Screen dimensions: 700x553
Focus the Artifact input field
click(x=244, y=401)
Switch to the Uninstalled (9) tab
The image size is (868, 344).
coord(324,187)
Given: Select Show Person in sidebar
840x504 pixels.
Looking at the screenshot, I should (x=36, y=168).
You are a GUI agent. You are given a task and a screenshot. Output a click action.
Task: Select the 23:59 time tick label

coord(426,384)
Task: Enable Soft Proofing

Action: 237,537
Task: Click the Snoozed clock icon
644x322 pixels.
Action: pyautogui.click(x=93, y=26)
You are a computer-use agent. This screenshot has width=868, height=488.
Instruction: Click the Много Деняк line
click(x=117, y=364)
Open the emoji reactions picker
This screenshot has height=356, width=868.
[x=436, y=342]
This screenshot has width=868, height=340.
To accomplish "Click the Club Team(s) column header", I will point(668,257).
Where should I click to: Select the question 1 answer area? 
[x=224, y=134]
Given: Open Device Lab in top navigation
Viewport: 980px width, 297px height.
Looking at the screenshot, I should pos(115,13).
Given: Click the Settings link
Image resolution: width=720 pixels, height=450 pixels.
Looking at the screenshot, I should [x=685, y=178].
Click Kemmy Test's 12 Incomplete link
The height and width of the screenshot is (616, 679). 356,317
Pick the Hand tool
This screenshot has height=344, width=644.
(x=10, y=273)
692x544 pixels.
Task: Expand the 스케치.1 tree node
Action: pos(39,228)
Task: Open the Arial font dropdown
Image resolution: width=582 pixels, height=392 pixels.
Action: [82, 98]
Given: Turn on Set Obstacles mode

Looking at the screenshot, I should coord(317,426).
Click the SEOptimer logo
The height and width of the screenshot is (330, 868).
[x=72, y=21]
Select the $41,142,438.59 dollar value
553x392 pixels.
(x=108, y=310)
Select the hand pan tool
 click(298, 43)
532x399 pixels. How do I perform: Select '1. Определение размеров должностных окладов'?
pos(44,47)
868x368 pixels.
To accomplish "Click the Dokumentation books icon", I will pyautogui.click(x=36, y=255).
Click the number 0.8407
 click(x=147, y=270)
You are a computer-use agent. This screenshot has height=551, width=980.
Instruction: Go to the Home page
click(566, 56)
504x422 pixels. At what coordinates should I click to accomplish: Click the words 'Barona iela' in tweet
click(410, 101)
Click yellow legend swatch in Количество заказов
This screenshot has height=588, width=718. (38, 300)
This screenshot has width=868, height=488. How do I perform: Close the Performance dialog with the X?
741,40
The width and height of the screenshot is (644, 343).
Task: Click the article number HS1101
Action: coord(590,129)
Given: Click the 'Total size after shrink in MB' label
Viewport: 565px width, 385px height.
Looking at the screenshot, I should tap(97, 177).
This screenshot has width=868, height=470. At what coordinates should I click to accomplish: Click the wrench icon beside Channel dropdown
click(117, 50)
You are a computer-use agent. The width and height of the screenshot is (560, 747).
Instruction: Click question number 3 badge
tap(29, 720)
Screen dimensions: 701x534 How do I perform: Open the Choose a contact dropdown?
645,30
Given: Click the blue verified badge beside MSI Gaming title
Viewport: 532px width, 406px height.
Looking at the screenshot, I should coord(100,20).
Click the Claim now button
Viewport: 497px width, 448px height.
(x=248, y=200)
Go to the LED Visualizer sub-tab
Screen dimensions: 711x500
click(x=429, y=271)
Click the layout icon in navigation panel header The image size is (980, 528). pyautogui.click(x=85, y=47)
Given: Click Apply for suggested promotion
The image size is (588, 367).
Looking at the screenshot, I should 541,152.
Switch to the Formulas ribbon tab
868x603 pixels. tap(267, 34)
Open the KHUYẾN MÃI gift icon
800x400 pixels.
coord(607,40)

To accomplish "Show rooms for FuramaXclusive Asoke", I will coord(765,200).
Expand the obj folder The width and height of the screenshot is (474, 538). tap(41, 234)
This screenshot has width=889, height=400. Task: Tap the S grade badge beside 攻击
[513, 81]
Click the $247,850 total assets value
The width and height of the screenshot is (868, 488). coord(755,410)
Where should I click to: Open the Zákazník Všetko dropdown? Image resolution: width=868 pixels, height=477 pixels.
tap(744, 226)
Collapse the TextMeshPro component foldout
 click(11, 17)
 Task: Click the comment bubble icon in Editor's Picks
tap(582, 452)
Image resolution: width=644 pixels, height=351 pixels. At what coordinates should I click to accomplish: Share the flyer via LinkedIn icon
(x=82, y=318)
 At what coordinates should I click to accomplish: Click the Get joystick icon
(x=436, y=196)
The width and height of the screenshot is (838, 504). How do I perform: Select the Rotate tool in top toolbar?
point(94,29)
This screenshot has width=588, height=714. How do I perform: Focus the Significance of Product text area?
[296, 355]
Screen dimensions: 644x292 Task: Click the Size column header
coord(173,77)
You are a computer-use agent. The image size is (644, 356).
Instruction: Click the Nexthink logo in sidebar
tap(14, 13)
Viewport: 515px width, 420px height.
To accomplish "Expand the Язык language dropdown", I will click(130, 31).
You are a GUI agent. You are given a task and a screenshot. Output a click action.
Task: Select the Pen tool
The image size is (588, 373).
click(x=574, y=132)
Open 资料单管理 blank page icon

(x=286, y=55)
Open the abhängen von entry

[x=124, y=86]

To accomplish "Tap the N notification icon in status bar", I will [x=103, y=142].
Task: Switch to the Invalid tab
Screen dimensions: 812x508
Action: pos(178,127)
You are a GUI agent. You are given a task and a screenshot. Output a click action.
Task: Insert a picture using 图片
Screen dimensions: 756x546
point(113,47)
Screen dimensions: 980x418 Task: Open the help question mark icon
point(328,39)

────

• **Task to carry out**
Working through the records, find each line containing the word "agent" and copy it.

• **Your response**
You are a GUI agent. You are given a task and a screenshot. Output a click action.
You are a computer-use agent. This screenshot has width=868, height=488.
You are a computer-use agent. This screenshot has height=551, width=980.
You are a computer-use agent. The width and height of the screenshot is (560, 747).
You are a computer-use agent. The image size is (644, 356).
You are a GUI agent. You are given a task and a screenshot. Output a click action.
You are a GUI agent. You are given a task and a screenshot. Output a click action.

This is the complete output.